Já estávamos no meio da tarde quando a polícia desistiu das negociações e começou a armar uma maneira de invadir o ônibus e render o criminoso, e isso era tudo o que eu mais temia, pois eu sabia onde tudo iria terminar. Minhas pernas tremiam, lágrimas escorriam do meu rosto, o medo de morrer se espalhou em mim. De repente escutei um barulho muito alto, e balas quebraram o vidro do ônibus e me atingiram no peito e no pescoço, e eu caí no chão, olhando para as duas garotas que estavam no fundo do ônibus antes de fechar meus olhos, ao mesmo tempo em que sentia o sangue saindo da minha boca e o ar faltando em meus pulmões. Eu sabia que iria morrer, e agonizei até que ela me alcançasse. Depois disso, não sei de mais nada, fechei meus olhos pela última vez e me despedi deste mundo.
Ou pelo menos pensei que teria me despedido, pois algum tempo após o ocorrido, abri meus olhos, sem saber o que estava acontecendo, vendo-me num lugar desconhecido, sem saber que dia era, se eu estava vivo ou não, se aquilo era ou não real. Quando entram pela porta duas pessoas vestidas de branco, e foi quando eu pensei que realmente tinha morrido, até sentir uma dor infernal provida de uma injeção aplicada por uma das pessoas que chegaram ao tal local. Naquele momento de dor me explicaram que na hora do tiroteio eu levei um tiro no pescoço e outro bem no peito, exatamente na direção do coração, mas fui salvo por causa de um transmissor que havia no bolso da minha jaqueta, e consegui sobreviver por isso. O tiro que levei no pescoço rompeu veias importantes do meu pescoço, e para evitar enormes dores que eu sentiria pelas três cirurgias que fui submetido, me induziram ao coma por vinte e cinco dias, até aquela tarde.
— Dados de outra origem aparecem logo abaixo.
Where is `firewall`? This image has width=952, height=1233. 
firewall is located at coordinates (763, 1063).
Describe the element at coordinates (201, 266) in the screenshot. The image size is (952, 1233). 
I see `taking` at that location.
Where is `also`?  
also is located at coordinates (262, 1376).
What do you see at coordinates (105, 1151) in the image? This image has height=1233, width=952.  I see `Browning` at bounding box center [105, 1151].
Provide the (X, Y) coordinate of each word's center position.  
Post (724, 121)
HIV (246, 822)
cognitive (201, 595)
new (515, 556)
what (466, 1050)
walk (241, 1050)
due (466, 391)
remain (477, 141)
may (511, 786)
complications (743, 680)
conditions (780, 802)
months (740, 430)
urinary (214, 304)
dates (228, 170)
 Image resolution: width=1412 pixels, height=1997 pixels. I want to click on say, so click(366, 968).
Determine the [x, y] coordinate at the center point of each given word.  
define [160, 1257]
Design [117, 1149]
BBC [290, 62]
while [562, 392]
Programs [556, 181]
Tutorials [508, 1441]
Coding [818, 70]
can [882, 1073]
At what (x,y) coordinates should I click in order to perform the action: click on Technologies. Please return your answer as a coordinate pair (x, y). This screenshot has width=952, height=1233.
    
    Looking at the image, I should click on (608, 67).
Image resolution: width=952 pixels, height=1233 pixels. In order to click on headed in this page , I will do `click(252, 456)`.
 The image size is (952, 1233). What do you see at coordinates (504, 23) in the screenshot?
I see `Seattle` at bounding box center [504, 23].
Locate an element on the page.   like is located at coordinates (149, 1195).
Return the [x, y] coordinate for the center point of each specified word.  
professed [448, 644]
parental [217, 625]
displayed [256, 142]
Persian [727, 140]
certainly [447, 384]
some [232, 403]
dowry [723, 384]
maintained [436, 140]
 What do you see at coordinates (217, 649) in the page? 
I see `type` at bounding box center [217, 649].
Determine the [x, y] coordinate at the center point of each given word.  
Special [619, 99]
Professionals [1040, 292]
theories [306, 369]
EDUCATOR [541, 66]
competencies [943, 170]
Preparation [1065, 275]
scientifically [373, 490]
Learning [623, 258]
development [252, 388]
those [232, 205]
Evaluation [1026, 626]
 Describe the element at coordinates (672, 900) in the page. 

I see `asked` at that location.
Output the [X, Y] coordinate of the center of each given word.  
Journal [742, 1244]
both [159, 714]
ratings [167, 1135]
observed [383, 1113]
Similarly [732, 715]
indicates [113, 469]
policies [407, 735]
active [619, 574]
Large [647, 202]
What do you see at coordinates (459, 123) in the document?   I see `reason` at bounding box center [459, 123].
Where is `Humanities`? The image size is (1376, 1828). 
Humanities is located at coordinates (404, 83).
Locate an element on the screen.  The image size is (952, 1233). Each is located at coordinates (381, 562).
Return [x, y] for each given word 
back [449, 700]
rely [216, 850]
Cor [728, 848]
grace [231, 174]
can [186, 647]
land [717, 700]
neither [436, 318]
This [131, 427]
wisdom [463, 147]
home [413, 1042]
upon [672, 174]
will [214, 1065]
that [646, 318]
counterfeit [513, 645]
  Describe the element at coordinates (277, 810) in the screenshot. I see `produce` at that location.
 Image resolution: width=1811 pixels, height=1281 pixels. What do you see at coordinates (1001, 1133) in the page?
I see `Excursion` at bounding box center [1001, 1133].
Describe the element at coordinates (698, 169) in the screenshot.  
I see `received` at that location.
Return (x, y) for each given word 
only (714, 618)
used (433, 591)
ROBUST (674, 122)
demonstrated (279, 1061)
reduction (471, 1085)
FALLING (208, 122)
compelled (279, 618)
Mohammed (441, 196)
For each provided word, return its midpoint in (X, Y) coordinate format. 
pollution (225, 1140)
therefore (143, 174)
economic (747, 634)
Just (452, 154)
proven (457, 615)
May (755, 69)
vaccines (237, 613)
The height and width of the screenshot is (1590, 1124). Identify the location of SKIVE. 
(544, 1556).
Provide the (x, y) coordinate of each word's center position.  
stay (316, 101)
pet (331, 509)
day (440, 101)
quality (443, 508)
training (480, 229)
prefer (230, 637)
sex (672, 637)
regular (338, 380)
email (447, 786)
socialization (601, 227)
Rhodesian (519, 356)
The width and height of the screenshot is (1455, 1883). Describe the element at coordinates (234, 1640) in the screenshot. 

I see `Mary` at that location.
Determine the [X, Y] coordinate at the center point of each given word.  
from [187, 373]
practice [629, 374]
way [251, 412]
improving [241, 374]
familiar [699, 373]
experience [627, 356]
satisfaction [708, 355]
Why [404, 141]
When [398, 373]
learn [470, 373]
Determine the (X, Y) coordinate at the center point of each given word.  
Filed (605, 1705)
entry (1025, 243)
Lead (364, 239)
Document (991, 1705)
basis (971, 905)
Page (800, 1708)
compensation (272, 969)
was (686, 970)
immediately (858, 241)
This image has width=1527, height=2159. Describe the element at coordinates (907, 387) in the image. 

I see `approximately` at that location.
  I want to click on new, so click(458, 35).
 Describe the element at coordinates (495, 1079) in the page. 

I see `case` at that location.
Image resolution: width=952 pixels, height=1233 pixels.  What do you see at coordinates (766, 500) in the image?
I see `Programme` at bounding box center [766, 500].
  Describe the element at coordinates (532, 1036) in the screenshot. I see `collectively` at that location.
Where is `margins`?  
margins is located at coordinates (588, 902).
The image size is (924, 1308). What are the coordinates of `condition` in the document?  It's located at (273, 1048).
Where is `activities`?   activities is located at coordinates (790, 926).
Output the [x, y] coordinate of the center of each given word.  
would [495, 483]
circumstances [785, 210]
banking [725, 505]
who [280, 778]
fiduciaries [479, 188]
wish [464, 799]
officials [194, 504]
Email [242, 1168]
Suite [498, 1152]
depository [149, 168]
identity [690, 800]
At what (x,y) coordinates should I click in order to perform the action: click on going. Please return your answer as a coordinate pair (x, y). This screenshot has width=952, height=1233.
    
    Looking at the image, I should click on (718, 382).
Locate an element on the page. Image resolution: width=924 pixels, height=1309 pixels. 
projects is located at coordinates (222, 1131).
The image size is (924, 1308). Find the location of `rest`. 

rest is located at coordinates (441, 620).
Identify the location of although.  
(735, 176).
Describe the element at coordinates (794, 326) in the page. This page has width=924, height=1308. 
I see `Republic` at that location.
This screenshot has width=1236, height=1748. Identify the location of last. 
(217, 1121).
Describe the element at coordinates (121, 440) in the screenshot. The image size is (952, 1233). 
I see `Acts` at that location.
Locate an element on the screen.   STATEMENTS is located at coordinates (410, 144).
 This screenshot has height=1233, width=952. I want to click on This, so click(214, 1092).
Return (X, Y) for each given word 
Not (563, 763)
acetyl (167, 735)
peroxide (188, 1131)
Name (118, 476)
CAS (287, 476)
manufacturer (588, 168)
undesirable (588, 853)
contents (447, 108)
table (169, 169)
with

Quanto ao rapaz, ele não foi atingido por nenhuma bala, mas foi preso numa invasão feita pela polícia e morreu antes de chegar à delegacia, com traumatismo craniano, causando para si um final exatamente igual àquele ao qual foi por tantas vezes submetido na adolescência.
Quanto a mim, estava muito feliz por ter sobrevivido, principalmente quando soube que foi por causa de um pequeno aparelho que continuei vivo, mas ao mesmo tempo ficava triste quando imaginava o rapaz apanhando na viatura de polícia, sendo espancado até a morte, sofrendo como nunca um ser humano deveria sofrer, e comecei a sentir pena do rapaz, imaginando o quão triste é o lugar para onde foi após a morte.
Após sair do hospital, resolvi estudar medicina, e me tornar um psiquiatra, para, assim, poder ajudar jovens como Beto “Bolinha” a não cometerem tais burrices e acabarem com suas vidas. Hoje, trinta e três anos após o trágico evento daquele dia, sou mestre em psiquiatria, escrevi sete livros sobre diversos temas, como criminologia, traumas infantis, dentre outros. Sou conhecido em todo o país por ser o rapaz que sobreviveu por causa de um transmissor de cinco centímetros.
Depois da última parada minha vida mudou completamente, e hoje eu posso ajudar jovens como Beto “Bolinha” a superarem traumas e assim viverem normalmente. Após ter escrito meu terceiro livro construí meu próprio Centro Psiquiátrico, o “Beto Centro de Psiquiatria”, em homenagem ao homem que serviu de instrumento para que eu pudesse curar jovens como ele.